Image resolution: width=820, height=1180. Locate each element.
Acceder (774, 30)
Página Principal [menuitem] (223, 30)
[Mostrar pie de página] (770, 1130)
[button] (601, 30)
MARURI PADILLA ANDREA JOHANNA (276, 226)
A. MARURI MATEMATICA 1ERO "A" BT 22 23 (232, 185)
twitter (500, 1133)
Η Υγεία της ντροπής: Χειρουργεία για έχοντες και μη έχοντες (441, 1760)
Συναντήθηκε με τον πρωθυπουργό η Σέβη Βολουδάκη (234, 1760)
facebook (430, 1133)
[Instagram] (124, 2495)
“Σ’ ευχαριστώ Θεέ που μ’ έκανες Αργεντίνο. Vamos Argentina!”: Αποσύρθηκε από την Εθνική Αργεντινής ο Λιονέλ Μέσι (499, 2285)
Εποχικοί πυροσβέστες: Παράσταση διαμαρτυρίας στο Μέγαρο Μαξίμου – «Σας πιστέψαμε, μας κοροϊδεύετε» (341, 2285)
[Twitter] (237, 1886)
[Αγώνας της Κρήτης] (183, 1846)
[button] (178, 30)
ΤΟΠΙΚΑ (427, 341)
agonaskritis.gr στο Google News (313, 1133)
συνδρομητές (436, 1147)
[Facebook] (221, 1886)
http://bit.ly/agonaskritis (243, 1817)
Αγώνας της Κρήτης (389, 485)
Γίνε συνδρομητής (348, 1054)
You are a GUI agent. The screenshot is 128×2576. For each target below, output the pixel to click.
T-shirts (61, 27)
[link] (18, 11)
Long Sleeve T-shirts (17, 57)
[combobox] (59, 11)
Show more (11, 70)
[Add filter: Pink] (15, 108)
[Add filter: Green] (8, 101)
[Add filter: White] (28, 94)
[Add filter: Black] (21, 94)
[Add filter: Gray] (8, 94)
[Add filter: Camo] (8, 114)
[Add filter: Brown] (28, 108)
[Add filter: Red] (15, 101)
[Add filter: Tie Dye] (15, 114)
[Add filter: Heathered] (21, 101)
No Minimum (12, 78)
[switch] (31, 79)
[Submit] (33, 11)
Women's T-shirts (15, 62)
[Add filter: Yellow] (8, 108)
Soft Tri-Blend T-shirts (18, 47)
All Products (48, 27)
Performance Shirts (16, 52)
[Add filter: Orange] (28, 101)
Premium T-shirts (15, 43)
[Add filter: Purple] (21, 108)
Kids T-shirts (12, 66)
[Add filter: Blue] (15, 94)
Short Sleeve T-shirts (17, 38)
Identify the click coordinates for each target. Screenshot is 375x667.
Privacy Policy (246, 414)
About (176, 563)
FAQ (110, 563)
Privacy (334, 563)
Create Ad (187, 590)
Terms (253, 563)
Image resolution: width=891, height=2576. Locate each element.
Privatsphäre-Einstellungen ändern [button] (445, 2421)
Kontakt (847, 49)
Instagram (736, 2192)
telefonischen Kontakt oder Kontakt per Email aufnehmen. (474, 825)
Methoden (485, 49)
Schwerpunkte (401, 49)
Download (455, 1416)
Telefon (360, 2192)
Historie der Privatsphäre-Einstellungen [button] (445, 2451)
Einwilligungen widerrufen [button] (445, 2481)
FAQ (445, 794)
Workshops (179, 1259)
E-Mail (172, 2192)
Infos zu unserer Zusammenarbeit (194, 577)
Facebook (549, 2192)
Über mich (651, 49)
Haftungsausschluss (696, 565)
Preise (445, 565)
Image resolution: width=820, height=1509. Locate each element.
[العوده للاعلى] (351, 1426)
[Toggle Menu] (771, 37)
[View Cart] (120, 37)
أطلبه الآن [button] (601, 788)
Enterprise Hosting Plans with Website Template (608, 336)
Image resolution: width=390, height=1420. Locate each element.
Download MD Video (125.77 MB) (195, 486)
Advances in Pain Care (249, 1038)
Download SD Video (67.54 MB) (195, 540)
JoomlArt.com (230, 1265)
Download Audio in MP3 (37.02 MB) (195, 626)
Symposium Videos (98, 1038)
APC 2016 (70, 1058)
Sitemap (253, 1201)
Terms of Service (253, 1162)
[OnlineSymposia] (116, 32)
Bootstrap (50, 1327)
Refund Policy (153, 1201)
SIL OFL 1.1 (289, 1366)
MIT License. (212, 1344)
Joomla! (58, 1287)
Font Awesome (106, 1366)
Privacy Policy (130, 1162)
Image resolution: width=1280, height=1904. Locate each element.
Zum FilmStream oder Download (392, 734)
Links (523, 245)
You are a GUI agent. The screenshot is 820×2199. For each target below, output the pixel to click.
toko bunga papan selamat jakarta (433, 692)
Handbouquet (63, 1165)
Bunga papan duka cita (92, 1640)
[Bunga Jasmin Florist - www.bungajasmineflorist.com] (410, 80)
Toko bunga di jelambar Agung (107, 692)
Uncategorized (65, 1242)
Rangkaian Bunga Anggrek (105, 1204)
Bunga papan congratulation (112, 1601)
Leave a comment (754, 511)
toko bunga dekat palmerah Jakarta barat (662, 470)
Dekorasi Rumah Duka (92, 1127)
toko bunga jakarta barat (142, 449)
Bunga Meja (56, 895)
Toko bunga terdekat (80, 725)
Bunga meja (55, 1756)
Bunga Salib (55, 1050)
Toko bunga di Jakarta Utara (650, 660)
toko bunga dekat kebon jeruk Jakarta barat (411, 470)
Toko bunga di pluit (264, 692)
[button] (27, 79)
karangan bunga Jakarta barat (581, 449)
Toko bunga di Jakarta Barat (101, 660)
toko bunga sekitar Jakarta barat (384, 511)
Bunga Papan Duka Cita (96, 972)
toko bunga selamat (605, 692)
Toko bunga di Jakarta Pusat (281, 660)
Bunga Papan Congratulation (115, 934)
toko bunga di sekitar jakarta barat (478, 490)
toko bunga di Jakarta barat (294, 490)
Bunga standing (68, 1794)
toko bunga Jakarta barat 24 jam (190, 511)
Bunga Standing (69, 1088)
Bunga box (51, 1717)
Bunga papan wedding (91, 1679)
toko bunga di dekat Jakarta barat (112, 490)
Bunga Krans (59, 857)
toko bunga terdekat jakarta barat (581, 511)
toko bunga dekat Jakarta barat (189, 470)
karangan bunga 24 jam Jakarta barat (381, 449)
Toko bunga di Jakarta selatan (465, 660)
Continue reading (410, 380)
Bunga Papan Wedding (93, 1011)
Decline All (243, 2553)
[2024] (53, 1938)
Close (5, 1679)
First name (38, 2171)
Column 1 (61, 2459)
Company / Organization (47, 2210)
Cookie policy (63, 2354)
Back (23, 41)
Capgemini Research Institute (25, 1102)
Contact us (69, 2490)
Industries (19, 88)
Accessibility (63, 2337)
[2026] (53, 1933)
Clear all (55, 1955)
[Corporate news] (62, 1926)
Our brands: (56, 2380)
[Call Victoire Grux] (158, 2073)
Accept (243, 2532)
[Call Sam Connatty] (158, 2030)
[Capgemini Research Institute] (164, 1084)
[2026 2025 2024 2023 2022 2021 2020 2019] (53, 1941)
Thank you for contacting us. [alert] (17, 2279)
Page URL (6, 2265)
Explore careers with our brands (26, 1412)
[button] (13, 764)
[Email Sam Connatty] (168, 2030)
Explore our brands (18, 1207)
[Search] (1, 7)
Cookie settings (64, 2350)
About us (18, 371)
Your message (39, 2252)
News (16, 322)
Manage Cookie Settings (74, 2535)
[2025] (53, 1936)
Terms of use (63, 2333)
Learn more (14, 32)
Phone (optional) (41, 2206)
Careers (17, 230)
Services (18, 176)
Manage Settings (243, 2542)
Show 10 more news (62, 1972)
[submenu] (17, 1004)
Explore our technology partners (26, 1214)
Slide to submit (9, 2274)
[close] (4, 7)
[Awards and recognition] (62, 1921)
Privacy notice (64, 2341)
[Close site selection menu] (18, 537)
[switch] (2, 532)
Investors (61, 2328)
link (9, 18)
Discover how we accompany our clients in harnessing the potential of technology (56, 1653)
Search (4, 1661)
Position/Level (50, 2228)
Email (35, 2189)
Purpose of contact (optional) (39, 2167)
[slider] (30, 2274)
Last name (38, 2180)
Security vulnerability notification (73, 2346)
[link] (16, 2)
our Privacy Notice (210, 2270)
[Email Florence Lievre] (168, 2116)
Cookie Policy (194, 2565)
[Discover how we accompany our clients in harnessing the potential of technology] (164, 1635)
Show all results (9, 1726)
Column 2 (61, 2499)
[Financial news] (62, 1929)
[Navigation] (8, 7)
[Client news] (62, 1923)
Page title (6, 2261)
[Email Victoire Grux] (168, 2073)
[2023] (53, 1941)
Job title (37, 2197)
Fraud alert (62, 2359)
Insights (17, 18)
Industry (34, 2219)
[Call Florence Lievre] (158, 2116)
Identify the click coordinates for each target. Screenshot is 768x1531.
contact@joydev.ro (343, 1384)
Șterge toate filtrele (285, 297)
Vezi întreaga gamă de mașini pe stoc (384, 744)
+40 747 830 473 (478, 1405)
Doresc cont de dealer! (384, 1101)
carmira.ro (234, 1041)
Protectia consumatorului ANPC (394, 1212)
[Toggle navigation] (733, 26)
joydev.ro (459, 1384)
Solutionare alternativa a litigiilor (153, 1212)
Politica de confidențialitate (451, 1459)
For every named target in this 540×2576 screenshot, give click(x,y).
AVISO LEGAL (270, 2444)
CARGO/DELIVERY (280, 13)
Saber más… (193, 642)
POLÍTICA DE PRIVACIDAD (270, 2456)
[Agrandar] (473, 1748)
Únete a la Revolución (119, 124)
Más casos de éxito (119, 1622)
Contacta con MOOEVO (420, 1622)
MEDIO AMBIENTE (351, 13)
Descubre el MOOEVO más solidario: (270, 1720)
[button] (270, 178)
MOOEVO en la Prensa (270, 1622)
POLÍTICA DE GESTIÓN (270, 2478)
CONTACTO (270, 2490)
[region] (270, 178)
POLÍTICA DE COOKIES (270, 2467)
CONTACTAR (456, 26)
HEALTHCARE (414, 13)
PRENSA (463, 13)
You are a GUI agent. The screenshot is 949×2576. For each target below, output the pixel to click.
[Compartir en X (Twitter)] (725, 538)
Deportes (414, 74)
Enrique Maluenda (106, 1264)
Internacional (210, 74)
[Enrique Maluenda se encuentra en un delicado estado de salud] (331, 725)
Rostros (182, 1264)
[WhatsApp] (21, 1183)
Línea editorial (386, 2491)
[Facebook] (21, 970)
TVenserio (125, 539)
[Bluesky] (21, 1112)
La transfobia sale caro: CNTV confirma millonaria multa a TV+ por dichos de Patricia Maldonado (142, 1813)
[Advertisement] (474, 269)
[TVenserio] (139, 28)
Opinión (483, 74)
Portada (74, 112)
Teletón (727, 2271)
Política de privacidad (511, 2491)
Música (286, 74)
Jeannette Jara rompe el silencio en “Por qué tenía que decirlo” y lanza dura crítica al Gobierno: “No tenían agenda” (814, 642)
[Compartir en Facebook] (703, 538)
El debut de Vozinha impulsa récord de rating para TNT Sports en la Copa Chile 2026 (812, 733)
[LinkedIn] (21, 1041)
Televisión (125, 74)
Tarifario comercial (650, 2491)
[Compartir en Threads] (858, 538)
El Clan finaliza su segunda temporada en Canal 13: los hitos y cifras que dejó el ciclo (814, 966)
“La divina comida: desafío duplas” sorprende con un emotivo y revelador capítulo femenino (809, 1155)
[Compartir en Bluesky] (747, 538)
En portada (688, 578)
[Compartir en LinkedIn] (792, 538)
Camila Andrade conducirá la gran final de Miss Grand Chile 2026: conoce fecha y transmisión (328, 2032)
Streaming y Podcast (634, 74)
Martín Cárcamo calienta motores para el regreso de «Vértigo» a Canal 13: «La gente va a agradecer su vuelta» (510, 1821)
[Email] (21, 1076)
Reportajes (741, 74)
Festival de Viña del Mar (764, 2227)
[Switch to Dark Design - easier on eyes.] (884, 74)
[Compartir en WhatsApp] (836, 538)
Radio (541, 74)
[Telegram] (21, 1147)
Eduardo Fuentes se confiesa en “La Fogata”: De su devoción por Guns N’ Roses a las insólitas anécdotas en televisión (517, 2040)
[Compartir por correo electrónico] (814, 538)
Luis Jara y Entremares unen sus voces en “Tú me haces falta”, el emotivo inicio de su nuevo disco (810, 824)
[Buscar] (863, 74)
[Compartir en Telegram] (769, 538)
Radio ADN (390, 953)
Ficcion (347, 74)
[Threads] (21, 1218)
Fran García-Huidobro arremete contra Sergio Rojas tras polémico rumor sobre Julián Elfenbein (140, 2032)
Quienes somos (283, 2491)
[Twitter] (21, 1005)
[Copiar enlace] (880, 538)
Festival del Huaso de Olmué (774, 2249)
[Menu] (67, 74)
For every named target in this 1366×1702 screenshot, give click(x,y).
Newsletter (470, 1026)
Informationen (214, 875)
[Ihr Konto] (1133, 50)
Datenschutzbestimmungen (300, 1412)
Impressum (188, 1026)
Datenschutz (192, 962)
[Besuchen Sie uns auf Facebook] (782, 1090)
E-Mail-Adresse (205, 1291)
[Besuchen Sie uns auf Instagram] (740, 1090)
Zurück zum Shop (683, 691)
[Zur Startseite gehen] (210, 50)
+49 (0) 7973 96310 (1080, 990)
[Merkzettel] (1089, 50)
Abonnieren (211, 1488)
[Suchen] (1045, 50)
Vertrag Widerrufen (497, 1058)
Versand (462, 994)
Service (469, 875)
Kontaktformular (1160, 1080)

***

• YOUR OBJECTIVE: All lines above that include the word "named" must be copied into the answer.

• ANSWER TO THIS EXERCISE:
For every named target in this 540×2576 screenshot, give click(x,y).
For every named target in this 1366×1702 screenshot, give click(x,y).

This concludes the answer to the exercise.